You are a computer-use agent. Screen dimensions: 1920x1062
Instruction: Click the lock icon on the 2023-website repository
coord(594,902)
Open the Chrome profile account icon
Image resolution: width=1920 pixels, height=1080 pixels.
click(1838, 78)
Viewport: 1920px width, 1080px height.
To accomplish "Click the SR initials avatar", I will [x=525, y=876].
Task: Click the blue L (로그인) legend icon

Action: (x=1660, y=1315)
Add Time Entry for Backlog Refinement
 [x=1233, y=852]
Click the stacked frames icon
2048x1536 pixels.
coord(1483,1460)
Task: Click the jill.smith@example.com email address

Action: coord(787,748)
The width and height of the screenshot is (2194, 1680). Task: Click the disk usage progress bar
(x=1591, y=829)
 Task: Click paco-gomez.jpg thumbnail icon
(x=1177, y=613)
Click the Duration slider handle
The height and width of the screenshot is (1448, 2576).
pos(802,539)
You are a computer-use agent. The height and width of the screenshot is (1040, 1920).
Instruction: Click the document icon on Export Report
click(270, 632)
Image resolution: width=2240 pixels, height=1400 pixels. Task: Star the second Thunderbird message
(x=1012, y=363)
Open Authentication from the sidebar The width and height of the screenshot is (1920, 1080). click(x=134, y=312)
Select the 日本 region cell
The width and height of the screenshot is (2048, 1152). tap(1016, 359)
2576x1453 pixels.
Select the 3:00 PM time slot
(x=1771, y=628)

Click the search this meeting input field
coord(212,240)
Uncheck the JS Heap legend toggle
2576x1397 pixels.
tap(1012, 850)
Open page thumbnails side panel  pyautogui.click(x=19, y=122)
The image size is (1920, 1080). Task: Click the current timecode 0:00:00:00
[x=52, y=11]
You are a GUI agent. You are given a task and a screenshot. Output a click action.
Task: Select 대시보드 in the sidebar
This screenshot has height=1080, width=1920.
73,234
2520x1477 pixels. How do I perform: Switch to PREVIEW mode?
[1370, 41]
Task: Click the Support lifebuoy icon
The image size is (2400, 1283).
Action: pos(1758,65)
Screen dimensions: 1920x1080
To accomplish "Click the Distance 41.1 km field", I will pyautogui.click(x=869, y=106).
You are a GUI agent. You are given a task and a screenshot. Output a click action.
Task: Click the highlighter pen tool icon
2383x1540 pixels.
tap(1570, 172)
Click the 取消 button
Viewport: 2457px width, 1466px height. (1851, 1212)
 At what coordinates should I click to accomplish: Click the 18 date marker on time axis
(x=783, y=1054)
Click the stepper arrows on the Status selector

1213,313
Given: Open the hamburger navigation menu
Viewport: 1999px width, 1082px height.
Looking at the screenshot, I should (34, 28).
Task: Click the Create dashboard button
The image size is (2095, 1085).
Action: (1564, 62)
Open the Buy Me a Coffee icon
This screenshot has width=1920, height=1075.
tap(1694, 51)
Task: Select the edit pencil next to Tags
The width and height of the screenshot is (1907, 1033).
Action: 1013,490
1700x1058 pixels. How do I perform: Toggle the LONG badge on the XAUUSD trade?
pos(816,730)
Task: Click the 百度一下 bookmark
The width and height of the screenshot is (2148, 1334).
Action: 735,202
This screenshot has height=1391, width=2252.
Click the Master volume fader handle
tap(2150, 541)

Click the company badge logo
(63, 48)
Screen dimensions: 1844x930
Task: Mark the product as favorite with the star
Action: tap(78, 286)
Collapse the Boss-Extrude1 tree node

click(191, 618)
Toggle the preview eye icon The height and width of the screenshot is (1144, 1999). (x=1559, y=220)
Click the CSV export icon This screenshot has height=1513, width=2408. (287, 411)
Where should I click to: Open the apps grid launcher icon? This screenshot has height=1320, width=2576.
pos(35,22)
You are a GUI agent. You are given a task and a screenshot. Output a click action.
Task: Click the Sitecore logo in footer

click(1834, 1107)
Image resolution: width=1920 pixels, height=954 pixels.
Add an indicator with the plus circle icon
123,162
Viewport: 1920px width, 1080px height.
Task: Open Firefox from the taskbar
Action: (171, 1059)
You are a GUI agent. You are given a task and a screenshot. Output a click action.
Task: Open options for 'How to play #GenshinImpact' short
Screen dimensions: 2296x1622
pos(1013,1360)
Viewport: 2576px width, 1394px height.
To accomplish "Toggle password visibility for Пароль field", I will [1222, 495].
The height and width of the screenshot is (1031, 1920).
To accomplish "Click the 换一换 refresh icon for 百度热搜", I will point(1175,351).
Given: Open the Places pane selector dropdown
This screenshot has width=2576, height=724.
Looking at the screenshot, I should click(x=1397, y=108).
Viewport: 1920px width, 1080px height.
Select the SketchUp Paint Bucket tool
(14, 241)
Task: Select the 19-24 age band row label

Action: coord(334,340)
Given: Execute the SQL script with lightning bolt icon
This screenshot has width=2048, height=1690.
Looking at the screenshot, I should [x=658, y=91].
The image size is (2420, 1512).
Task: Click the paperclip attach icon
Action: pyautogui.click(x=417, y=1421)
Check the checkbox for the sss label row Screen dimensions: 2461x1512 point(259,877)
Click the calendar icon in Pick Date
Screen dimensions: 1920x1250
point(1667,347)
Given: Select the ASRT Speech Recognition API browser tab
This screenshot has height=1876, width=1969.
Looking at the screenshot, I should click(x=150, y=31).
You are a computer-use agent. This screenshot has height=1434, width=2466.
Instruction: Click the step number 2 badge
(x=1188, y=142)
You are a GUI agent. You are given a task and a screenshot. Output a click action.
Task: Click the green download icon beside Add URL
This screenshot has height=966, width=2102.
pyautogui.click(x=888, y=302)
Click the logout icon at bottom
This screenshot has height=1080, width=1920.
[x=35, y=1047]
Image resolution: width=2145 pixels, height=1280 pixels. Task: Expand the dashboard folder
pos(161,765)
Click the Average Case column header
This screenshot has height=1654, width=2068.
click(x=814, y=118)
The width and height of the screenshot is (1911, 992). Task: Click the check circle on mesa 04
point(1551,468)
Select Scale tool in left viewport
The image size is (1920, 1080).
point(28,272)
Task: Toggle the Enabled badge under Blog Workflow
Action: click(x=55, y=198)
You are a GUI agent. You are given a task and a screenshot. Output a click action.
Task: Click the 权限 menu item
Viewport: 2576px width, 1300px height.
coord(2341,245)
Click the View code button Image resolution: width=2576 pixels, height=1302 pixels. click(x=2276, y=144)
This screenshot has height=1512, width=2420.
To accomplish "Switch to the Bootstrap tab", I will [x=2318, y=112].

◇ ◇ ◇ ◇ ◇

Exactly as written, please output every entry.

**TASK RESPONSE:**
You are a computer-use agent. Screen dimensions: 1920x1062
Instruction: Click the lock icon on the 2023-website repository
coord(594,902)
Open the Chrome profile account icon
Image resolution: width=1920 pixels, height=1080 pixels.
click(1838, 78)
Viewport: 1920px width, 1080px height.
To accomplish "Click the SR initials avatar", I will [x=525, y=876].
Task: Click the blue L (로그인) legend icon

Action: (x=1660, y=1315)
Add Time Entry for Backlog Refinement
 [x=1233, y=852]
Click the stacked frames icon
2048x1536 pixels.
coord(1483,1460)
Task: Click the jill.smith@example.com email address

Action: coord(787,748)
The width and height of the screenshot is (2194, 1680). Task: Click the disk usage progress bar
(x=1591, y=829)
 Task: Click paco-gomez.jpg thumbnail icon
(x=1177, y=613)
Click the Duration slider handle
The height and width of the screenshot is (1448, 2576).
pos(802,539)
You are a computer-use agent. The height and width of the screenshot is (1040, 1920).
Instruction: Click the document icon on Export Report
click(270, 632)
Image resolution: width=2240 pixels, height=1400 pixels. Task: Star the second Thunderbird message
(x=1012, y=363)
Open Authentication from the sidebar The width and height of the screenshot is (1920, 1080). click(x=134, y=312)
Select the 日本 region cell
The width and height of the screenshot is (2048, 1152). tap(1016, 359)
2576x1453 pixels.
Select the 3:00 PM time slot
(x=1771, y=628)

Click the search this meeting input field
coord(212,240)
Uncheck the JS Heap legend toggle
2576x1397 pixels.
tap(1012, 850)
Open page thumbnails side panel  pyautogui.click(x=19, y=122)
The image size is (1920, 1080). Task: Click the current timecode 0:00:00:00
[x=52, y=11]
You are a GUI agent. You are given a task and a screenshot. Output a click action.
Task: Select 대시보드 in the sidebar
This screenshot has height=1080, width=1920.
73,234
2520x1477 pixels. How do I perform: Switch to PREVIEW mode?
[1370, 41]
Task: Click the Support lifebuoy icon
The image size is (2400, 1283).
Action: pos(1758,65)
Screen dimensions: 1920x1080
To accomplish "Click the Distance 41.1 km field", I will pyautogui.click(x=869, y=106).
You are a GUI agent. You are given a task and a screenshot. Output a click action.
Task: Click the highlighter pen tool icon
2383x1540 pixels.
tap(1570, 172)
Click the 取消 button
Viewport: 2457px width, 1466px height. (1851, 1212)
 At what coordinates should I click to accomplish: Click the 18 date marker on time axis
(x=783, y=1054)
Click the stepper arrows on the Status selector

1213,313
Given: Open the hamburger navigation menu
Viewport: 1999px width, 1082px height.
Looking at the screenshot, I should (34, 28).
Task: Click the Create dashboard button
The image size is (2095, 1085).
Action: (1564, 62)
Open the Buy Me a Coffee icon
This screenshot has width=1920, height=1075.
tap(1694, 51)
Task: Select the edit pencil next to Tags
The width and height of the screenshot is (1907, 1033).
Action: 1013,490
1700x1058 pixels. How do I perform: Toggle the LONG badge on the XAUUSD trade?
pos(816,730)
Task: Click the 百度一下 bookmark
The width and height of the screenshot is (2148, 1334).
Action: 735,202
This screenshot has height=1391, width=2252.
Click the Master volume fader handle
tap(2150, 541)

Click the company badge logo
(63, 48)
Screen dimensions: 1844x930
Task: Mark the product as favorite with the star
Action: tap(78, 286)
Collapse the Boss-Extrude1 tree node

click(191, 618)
Toggle the preview eye icon The height and width of the screenshot is (1144, 1999). (x=1559, y=220)
Click the CSV export icon This screenshot has height=1513, width=2408. (287, 411)
Where should I click to: Open the apps grid launcher icon? This screenshot has height=1320, width=2576.
pos(35,22)
You are a GUI agent. You are given a task and a screenshot. Output a click action.
Task: Click the Sitecore logo in footer

click(1834, 1107)
Image resolution: width=1920 pixels, height=954 pixels.
Add an indicator with the plus circle icon
123,162
Viewport: 1920px width, 1080px height.
Task: Open Firefox from the taskbar
Action: (171, 1059)
You are a GUI agent. You are given a task and a screenshot. Output a click action.
Task: Open options for 'How to play #GenshinImpact' short
Screen dimensions: 2296x1622
pos(1013,1360)
Viewport: 2576px width, 1394px height.
To accomplish "Toggle password visibility for Пароль field", I will [1222, 495].
The height and width of the screenshot is (1031, 1920).
To accomplish "Click the 换一换 refresh icon for 百度热搜", I will point(1175,351).
Given: Open the Places pane selector dropdown
This screenshot has width=2576, height=724.
Looking at the screenshot, I should click(x=1397, y=108).
Viewport: 1920px width, 1080px height.
Select the SketchUp Paint Bucket tool
(14, 241)
Task: Select the 19-24 age band row label

Action: coord(334,340)
Given: Execute the SQL script with lightning bolt icon
This screenshot has width=2048, height=1690.
Looking at the screenshot, I should [x=658, y=91].
The image size is (2420, 1512).
Task: Click the paperclip attach icon
Action: pyautogui.click(x=417, y=1421)
Check the checkbox for the sss label row Screen dimensions: 2461x1512 point(259,877)
Click the calendar icon in Pick Date
Screen dimensions: 1920x1250
point(1667,347)
Given: Select the ASRT Speech Recognition API browser tab
This screenshot has height=1876, width=1969.
Looking at the screenshot, I should click(x=150, y=31).
You are a computer-use agent. This screenshot has height=1434, width=2466.
Instruction: Click the step number 2 badge
(x=1188, y=142)
You are a GUI agent. You are given a task and a screenshot. Output a click action.
Task: Click the green download icon beside Add URL
This screenshot has height=966, width=2102.
pyautogui.click(x=888, y=302)
Click the logout icon at bottom
This screenshot has height=1080, width=1920.
[x=35, y=1047]
Image resolution: width=2145 pixels, height=1280 pixels. Task: Expand the dashboard folder
pos(161,765)
Click the Average Case column header
This screenshot has height=1654, width=2068.
click(x=814, y=118)
The width and height of the screenshot is (1911, 992). Task: Click the check circle on mesa 04
point(1551,468)
Select Scale tool in left viewport
The image size is (1920, 1080).
point(28,272)
Task: Toggle the Enabled badge under Blog Workflow
Action: click(x=55, y=198)
You are a GUI agent. You are given a task and a screenshot. Output a click action.
Task: Click the 权限 menu item
Viewport: 2576px width, 1300px height.
coord(2341,245)
Click the View code button Image resolution: width=2576 pixels, height=1302 pixels. click(x=2276, y=144)
This screenshot has height=1512, width=2420.
To accomplish "Switch to the Bootstrap tab", I will [x=2318, y=112].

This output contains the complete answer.